Oct 10, 2012 11:38 AM

Over the past couple of weeks we have been working very closely with a customer who was the victim of a phishing scam. Specifically it was a whale phishing (or whaling) technique, a type of spear phishing attack that is directly targeted at senior individuals within an organisation. (The opposite of Whale Phishing is Minnow Phishing or Minnowing where the attack is specifically directed at the apparently less significant members of a company such as receptionists or call centre workers – as seen in the recent Norton & Yahoo Cybergeddon movie)

Phishing is a fascinating area of security as it typically relies on our humanity (or you can read that as stupidity) to be successful. I see this with family members who quite happily delete emails from banks they don’t have accounts with, yet contact me to ask whether ‘this email that’s come from their bank’ is legitimate. Banks and other organisations that deal with our personal data are getting very good at providing a small piece of personal data that identifies they are legitimate, but even so, never assume anything.

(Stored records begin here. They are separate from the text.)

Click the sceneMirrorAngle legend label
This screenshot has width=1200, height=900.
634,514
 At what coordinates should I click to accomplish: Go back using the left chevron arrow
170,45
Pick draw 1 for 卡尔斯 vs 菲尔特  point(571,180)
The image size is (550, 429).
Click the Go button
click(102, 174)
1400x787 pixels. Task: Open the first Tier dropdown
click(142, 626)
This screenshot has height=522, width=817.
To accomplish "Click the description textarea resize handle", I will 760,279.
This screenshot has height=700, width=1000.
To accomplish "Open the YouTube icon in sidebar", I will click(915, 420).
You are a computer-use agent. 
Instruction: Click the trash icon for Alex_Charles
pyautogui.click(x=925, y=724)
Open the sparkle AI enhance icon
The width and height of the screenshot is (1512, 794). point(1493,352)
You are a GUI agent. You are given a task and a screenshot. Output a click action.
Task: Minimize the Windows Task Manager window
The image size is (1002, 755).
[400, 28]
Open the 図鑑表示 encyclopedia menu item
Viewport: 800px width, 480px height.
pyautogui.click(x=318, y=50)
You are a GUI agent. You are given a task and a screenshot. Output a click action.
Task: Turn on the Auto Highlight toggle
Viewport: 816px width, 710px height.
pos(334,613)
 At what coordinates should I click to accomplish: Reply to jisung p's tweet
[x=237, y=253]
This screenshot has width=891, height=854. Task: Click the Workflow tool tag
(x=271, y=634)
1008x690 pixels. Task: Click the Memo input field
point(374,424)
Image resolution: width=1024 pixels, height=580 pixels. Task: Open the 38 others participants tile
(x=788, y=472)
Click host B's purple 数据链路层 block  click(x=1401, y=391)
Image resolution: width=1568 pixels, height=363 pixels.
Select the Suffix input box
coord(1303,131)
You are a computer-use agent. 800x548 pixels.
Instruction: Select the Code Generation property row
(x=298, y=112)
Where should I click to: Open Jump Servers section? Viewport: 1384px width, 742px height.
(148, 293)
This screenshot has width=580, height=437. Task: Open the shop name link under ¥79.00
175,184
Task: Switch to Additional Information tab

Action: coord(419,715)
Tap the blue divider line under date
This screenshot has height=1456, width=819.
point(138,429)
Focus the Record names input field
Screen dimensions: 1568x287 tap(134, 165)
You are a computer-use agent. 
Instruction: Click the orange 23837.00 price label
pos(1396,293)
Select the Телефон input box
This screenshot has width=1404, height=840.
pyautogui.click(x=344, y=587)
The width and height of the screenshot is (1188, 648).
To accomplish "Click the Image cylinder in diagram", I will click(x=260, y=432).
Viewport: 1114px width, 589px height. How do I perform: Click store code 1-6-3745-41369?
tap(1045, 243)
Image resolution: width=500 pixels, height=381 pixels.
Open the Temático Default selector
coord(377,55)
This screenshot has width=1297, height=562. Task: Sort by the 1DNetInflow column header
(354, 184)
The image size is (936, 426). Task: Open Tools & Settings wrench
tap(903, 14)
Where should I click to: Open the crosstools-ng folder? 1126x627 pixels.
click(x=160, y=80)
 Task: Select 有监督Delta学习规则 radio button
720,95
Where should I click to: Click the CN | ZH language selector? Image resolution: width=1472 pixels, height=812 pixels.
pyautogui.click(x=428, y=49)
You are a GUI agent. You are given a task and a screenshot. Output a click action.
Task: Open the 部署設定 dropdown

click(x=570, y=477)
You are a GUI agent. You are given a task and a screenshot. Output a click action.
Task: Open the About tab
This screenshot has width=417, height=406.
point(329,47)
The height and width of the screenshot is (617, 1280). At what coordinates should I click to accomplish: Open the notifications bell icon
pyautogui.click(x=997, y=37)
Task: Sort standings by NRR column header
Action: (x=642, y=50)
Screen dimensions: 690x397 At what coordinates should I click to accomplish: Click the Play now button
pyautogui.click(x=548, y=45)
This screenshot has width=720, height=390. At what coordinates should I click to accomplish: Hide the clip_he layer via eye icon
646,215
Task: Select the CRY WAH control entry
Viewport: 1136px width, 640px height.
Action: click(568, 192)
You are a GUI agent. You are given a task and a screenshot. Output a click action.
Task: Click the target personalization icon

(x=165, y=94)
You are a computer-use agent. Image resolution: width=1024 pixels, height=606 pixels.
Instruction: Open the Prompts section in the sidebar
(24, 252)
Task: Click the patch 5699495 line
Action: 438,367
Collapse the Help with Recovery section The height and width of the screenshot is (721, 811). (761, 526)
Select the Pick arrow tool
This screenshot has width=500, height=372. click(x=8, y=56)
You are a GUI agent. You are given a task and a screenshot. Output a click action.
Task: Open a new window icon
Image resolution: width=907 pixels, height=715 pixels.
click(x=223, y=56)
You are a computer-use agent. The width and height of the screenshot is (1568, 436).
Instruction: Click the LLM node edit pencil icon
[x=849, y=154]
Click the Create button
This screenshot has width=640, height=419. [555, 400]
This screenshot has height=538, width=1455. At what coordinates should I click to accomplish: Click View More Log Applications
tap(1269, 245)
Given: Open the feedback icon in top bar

In this case, despite all of the numerous security procedures, solutions and teams looking after them, the phisher was successful and the email was replied to with the response they had asked for. We became involved to try and understand how it had happened and where things had gone wrong. How had a senior individual of an organisation handed over his network login and password on the basis of a brief two line email?

What we uncovered was a series of errors and assumptions, all made by humans, that conspired to let this to happen. In part two, I will look at each area to highlight how it happened and how many other organisations can easily fall prey to phishing due to the same problems.

Part two can be found here.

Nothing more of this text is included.